==== RECORDS PROVIDED

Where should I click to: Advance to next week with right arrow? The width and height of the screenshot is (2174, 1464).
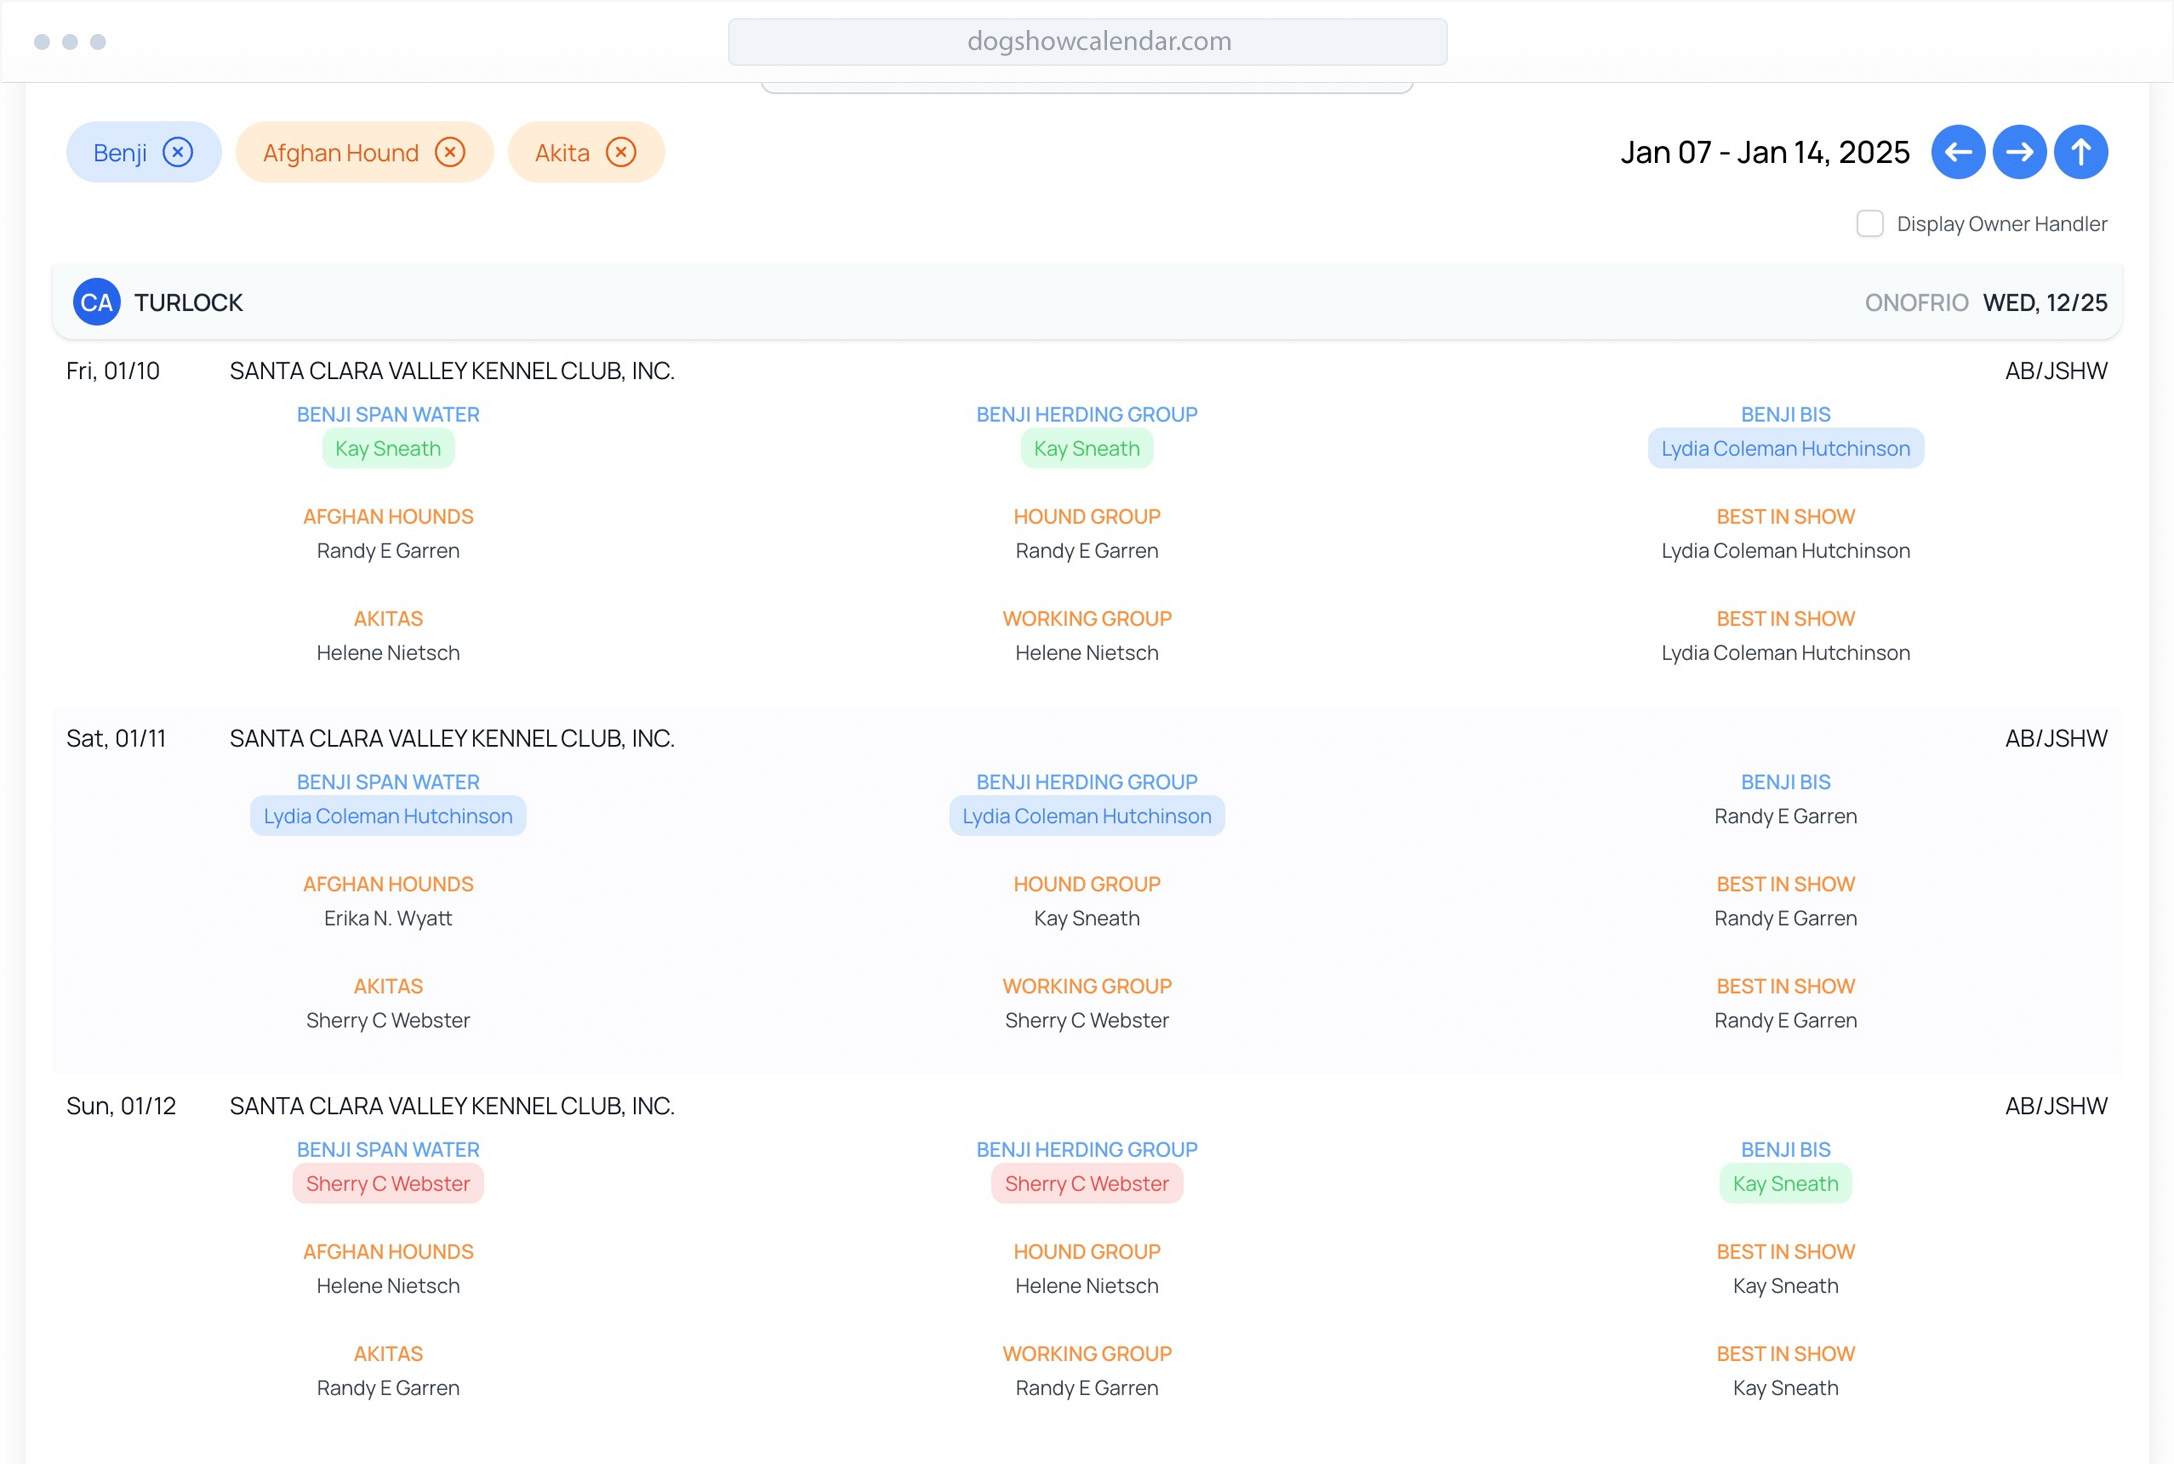coord(2018,152)
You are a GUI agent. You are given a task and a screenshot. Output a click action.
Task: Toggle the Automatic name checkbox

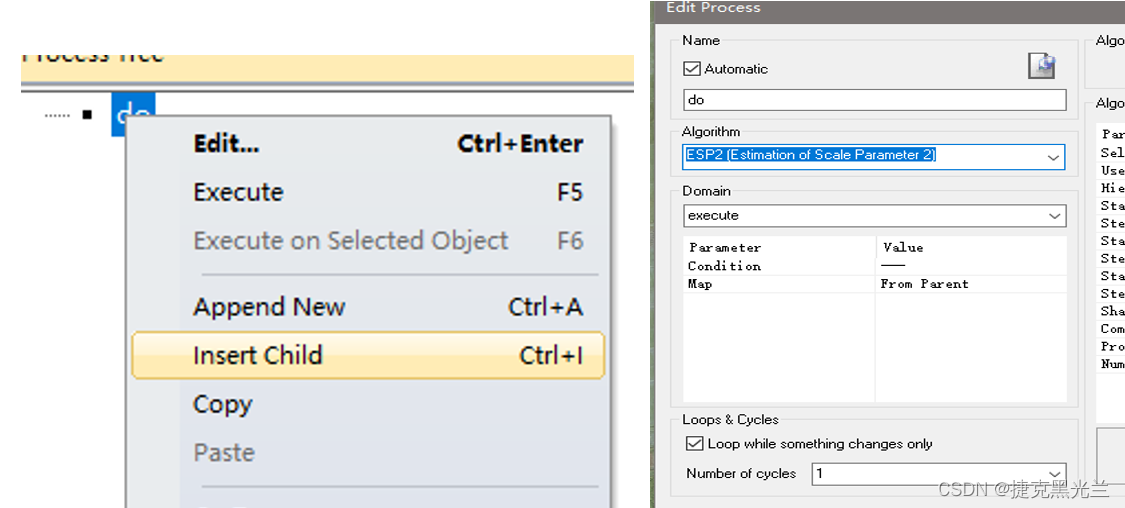click(x=692, y=69)
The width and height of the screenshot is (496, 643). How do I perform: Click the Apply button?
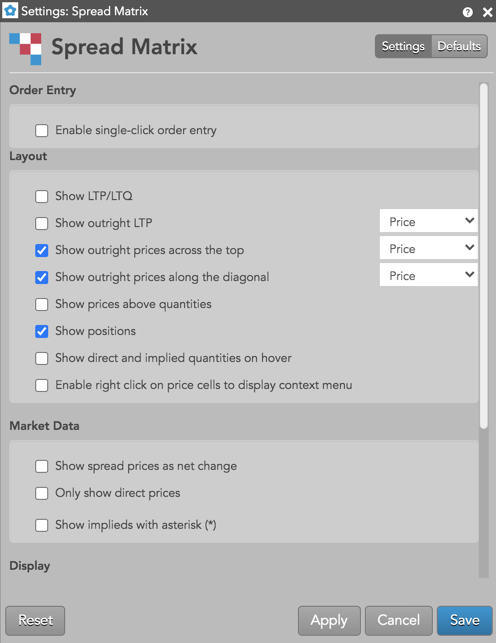click(329, 620)
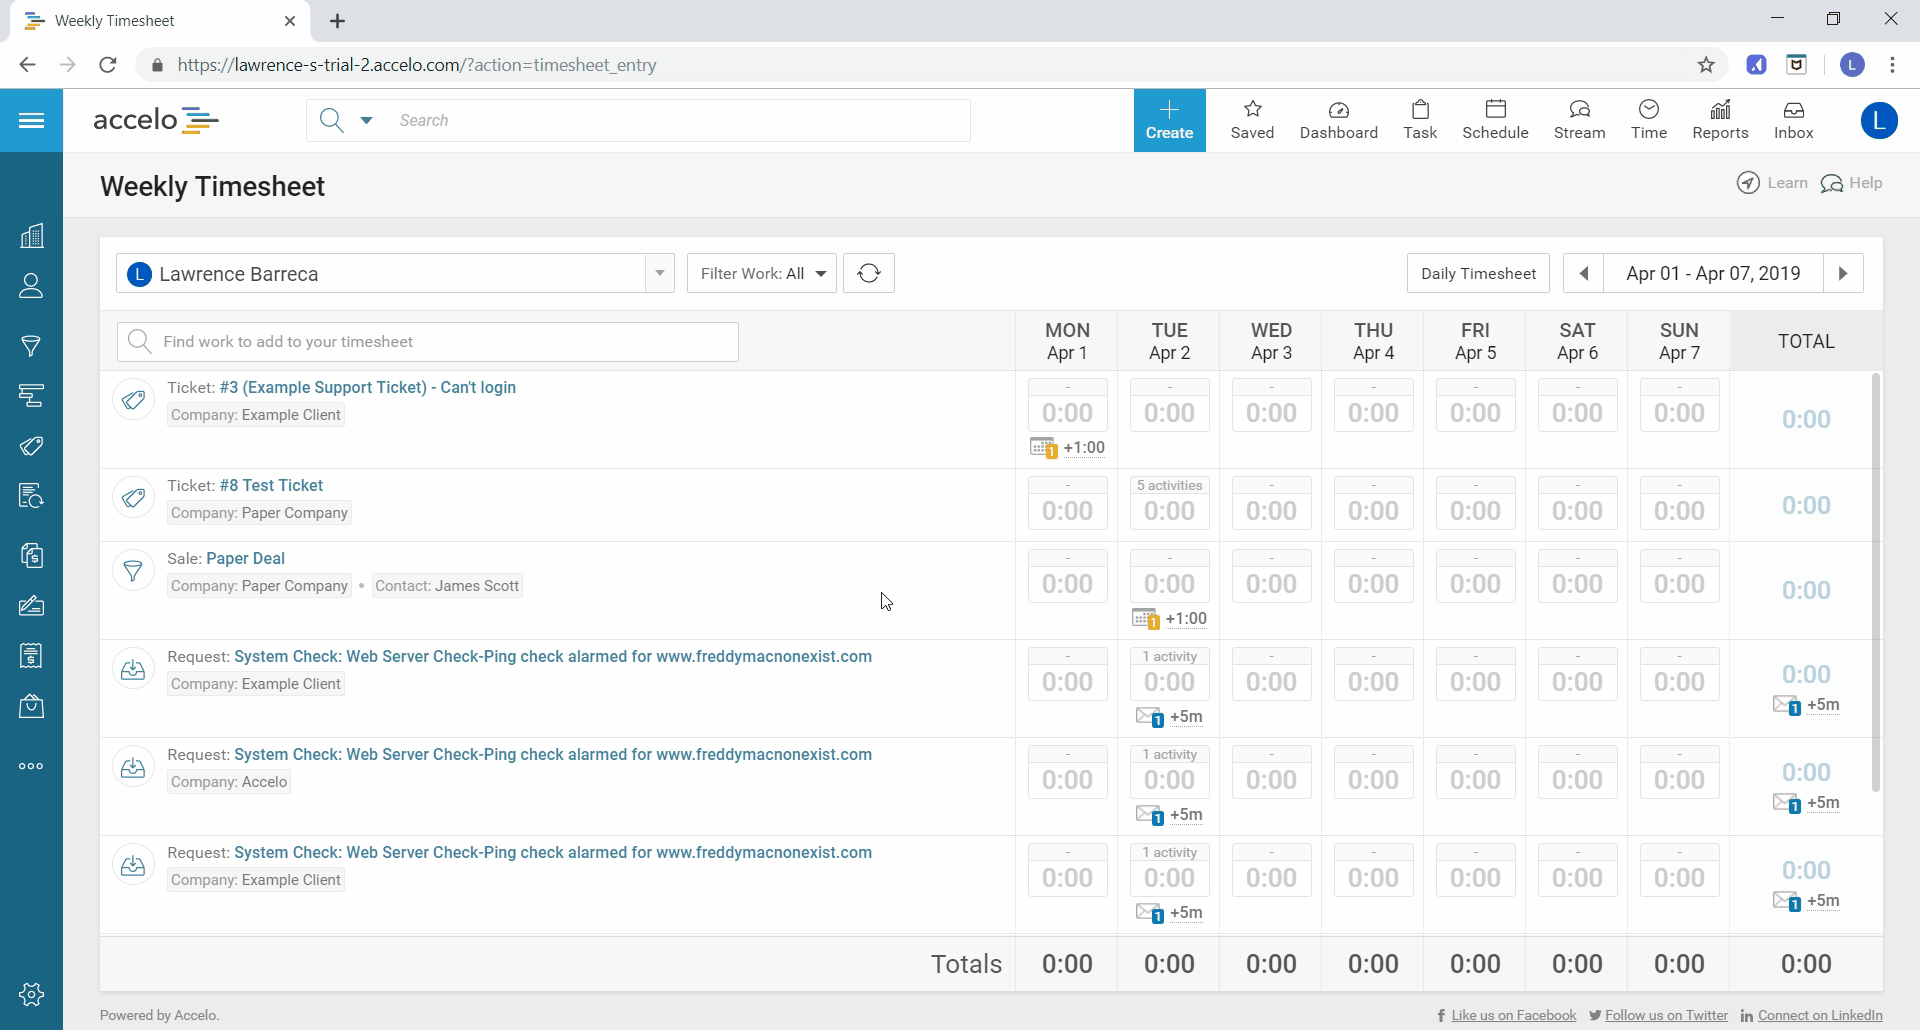
Task: Click the blue Create button
Action: coord(1169,120)
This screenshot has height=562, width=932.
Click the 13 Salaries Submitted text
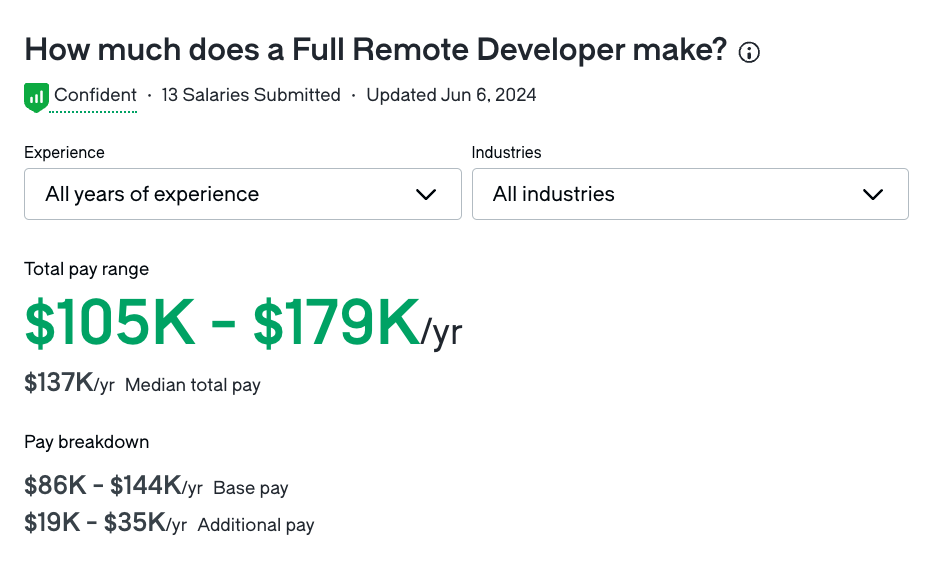pos(251,95)

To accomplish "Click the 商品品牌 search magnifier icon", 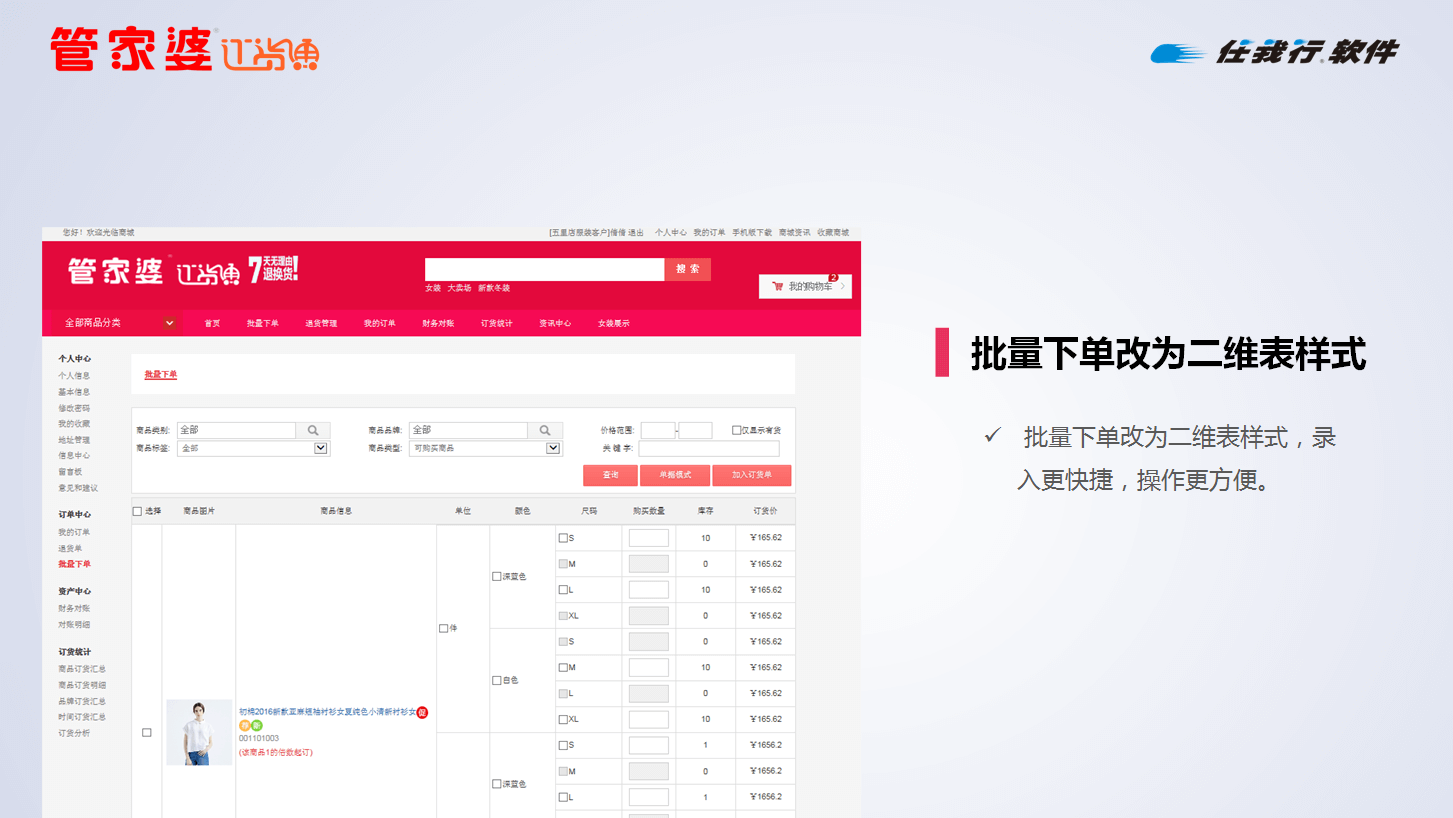I will [x=544, y=431].
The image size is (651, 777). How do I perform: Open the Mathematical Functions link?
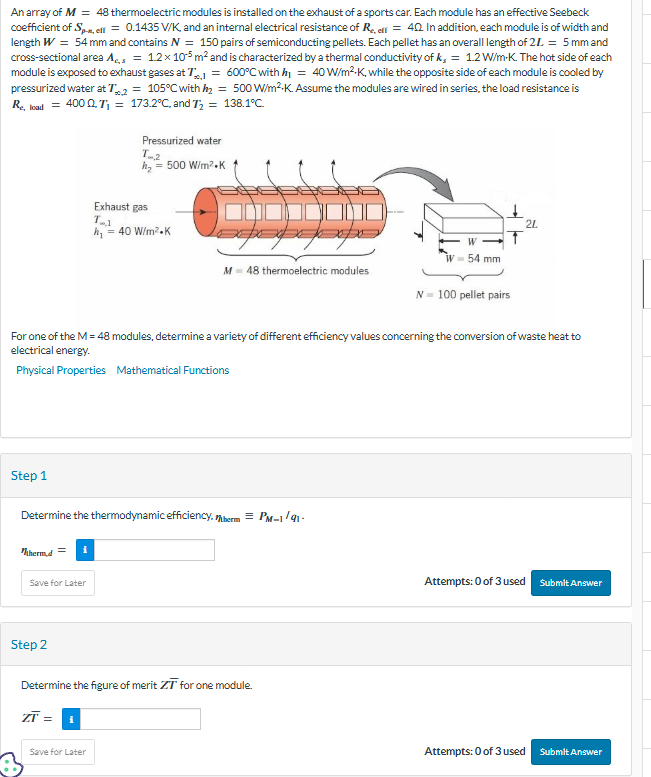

========

WHAT YOU SHOULD DO —
Rewrite the entries from the start up to and including the line with "pos(251,95)", replacing "screenshot" with "image" and leaving everything else the same. Omit the pictures.

FINISHED ANSWER —
Where should I click to: Advance to next week with right arrow? The width and height of the image is (2174, 1464).
coord(2018,152)
You are a GUI agent. You are given a task and a image. Output a click action.
Task: Toggle the Automatic name checkbox

click(x=692, y=69)
The width and height of the image is (496, 643). How do I perform: Click the Apply button?
click(329, 620)
Task: Click the blue Create button
Action: coord(1169,120)
This image has height=562, width=932.
Click the 13 Salaries Submitted text
pos(251,95)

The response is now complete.